古中医は人体を自然と隔離された固体とはみなしません。自然とつながり、連動して変化を続ける、自然の一部と考えています。人の体調は自然界の変化に同調しています。春になると肝が弱る。夏になると心が弱り、血圧が上がったり不整脈が増える。秋には、肺や大腸が弱る。冬には腎や膀胱が弱る。

病気とは、体内のなんらかの気が不足して偏りが生じている状態のことです。つまり、その不足と偏りに対応する気を自然界から見つけ出して移植してやれば、人体の気はバランスを取り戻し、病気が治るというわけです。

自然界には数限りない種類の気が存在します。蛭や蝉などの昆虫類は言うに及ばず、植物の実、種、皮、茎、根、花も気の一種です。また、動物においても、鹿の角、馬の結石なども古くから貴重な漢方薬として珍重されてきました。現在見つけられている漢方薬は5000~6000種類です。
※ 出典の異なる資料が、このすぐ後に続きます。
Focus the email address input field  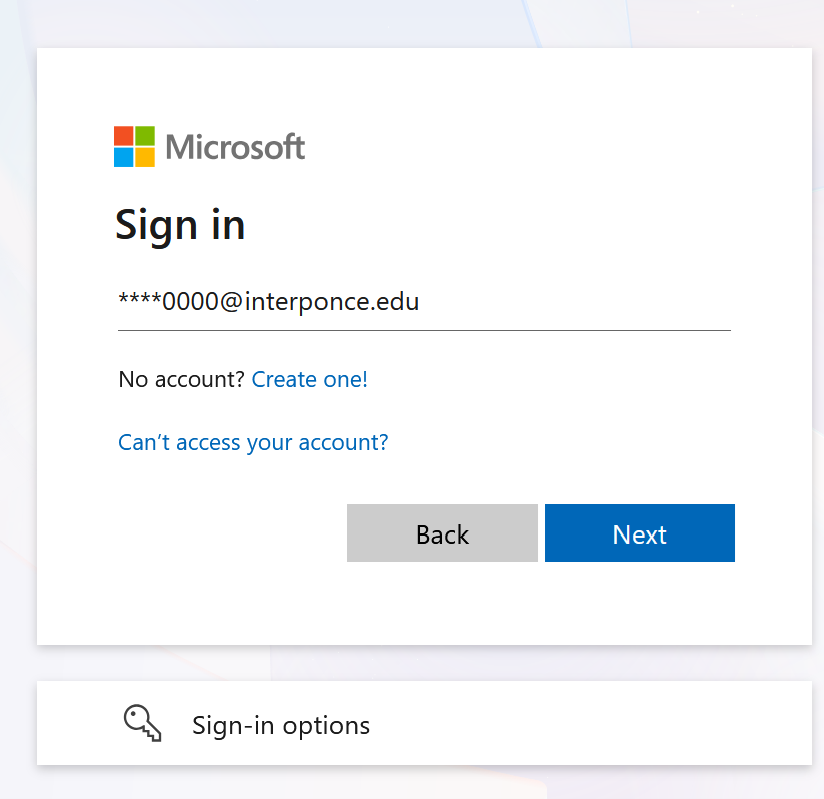424,301
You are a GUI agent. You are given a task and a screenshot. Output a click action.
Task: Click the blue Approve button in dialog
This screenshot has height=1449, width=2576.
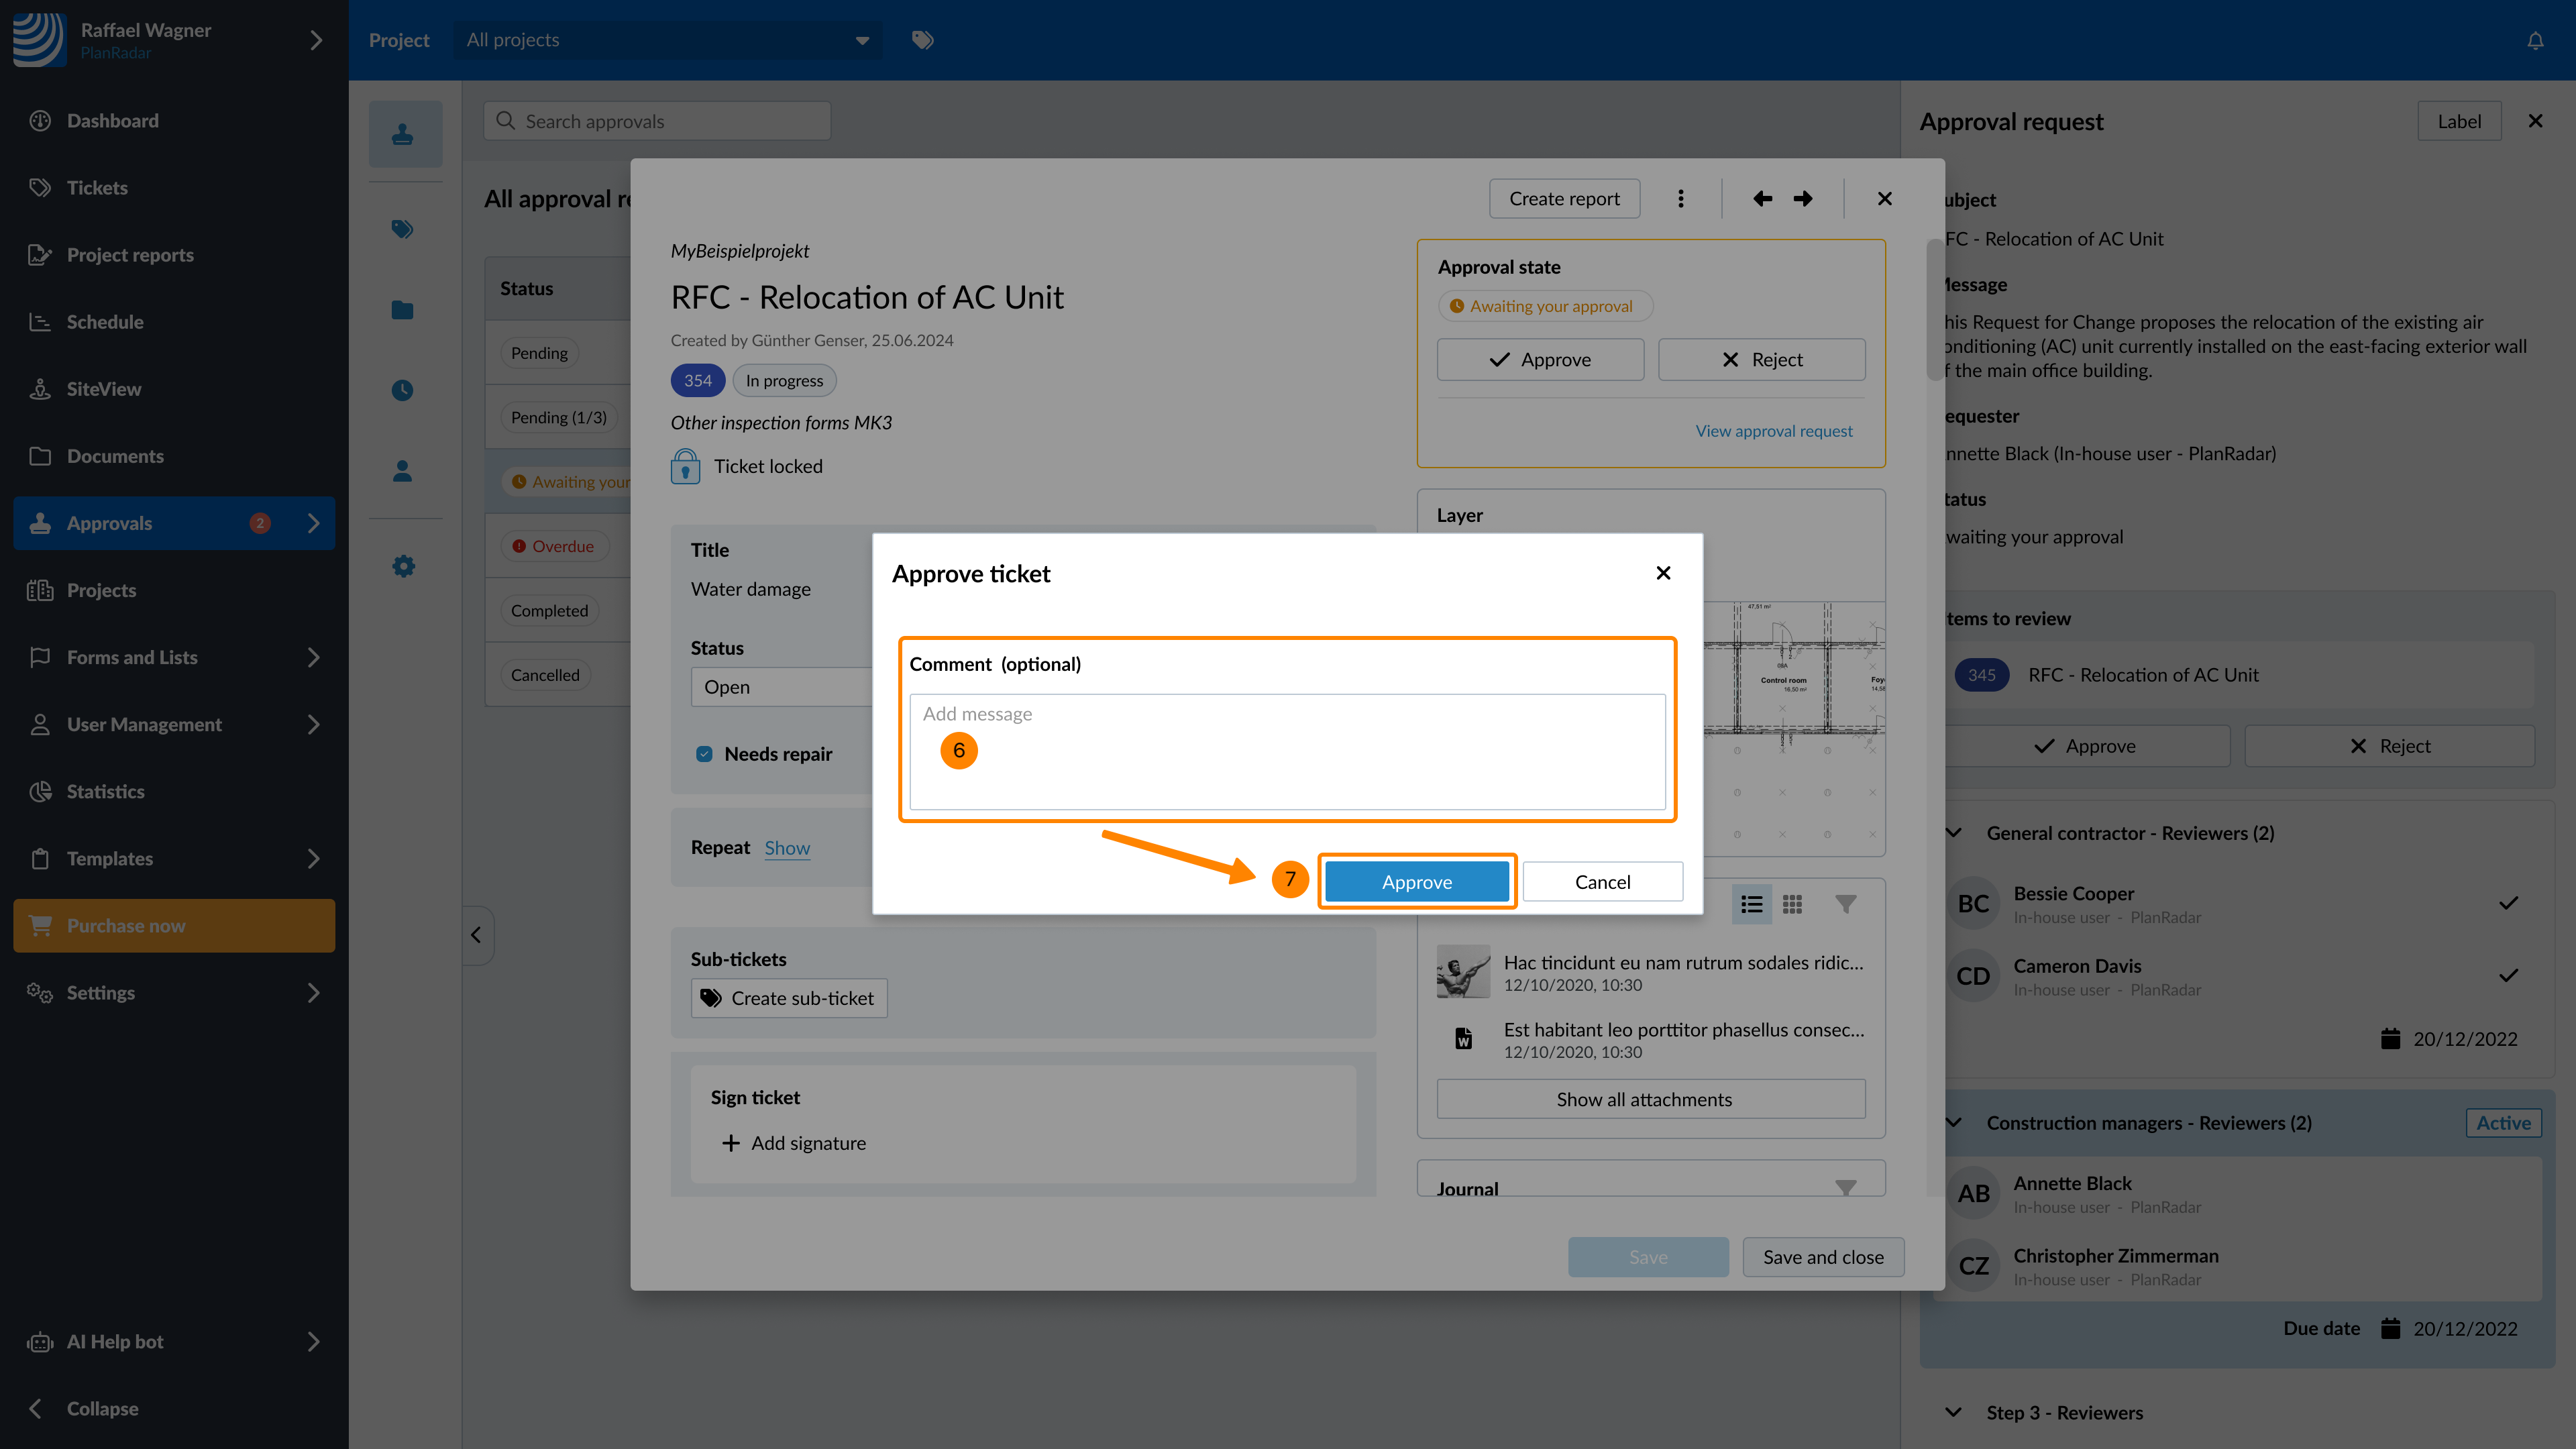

従って、体の中でひとつ、ふたつの気が不足していても、ほとんどの場合、その不足を補うものを探し出してくることが出来るのです。

たとえ今は不治の病とされているものでも、それに対応した気を持つ漢方薬さえ見つかれば、必ず治療することが出来るはずです。リウマチ、糖尿病、肝臓病、脳梗塞、認知症、勃起不全、虫歯・・・古中医は、古くからさまざまな病気を気の概念によって治療し、完治させてきました。西洋医学がメスを使って治す病気も、なかなか治せない難病も、古中医では気の威力を活用してその多くを治すのです。

痛みや体調不良を治す

痛みや不調を取り除く方法は世の中に山のようにあります。おおむねどの方法も有効であり効果的であるといえます。伝統的な古中医ではそれ以上に「治す」ということを目的とした手法を使います。

痛みや不調を緩和するのではなく、完全に治す。歴史を紐解けば、中国で培われた治療術がアメリカへ渡ってカイロプラクティックとなって広まりました。日本においては整体、整骨、針きゅう、あんまとして広まりました。現在、それぞれの体系だった手法の中で切磋琢磨し、多くの人々を癒すサービスとして根付いていることは、大変喜ばしいことだと思います。

代々伝わる秘伝の世界

中国の古中医には2種類の医者います。ひとつは大学の医学部を出た者。もうひとつは、代々医業を営んできている地域の開業医です。後者は高い効果を発揮する独自の治療技術を代々受け継いでおり、それを他人に教えることはありません。理由は、それこそが地域で傑出した開業医として存続していくための力の源泉だからです。

また、国家の最高層の治療家の中には、自らの持つ知見や技術を共有する文化があります。そこには独特の仲間意識とお互いの治療の質を高め合う実直な医魂が存在しています。「誰もが治せない」と言われる難病を治せるのは、決して不思議な世界の話ではなく、誰かが「自らの機密を開示したかどうかで決まる」という側面もあるのです。私たちは上海において、国医として代々医業を受け継いできた者として、今後も積極的な技術公開を行っていきます。それはなによりも、伝承の技術を普及させることで、多くの人々を救えると考えるからです。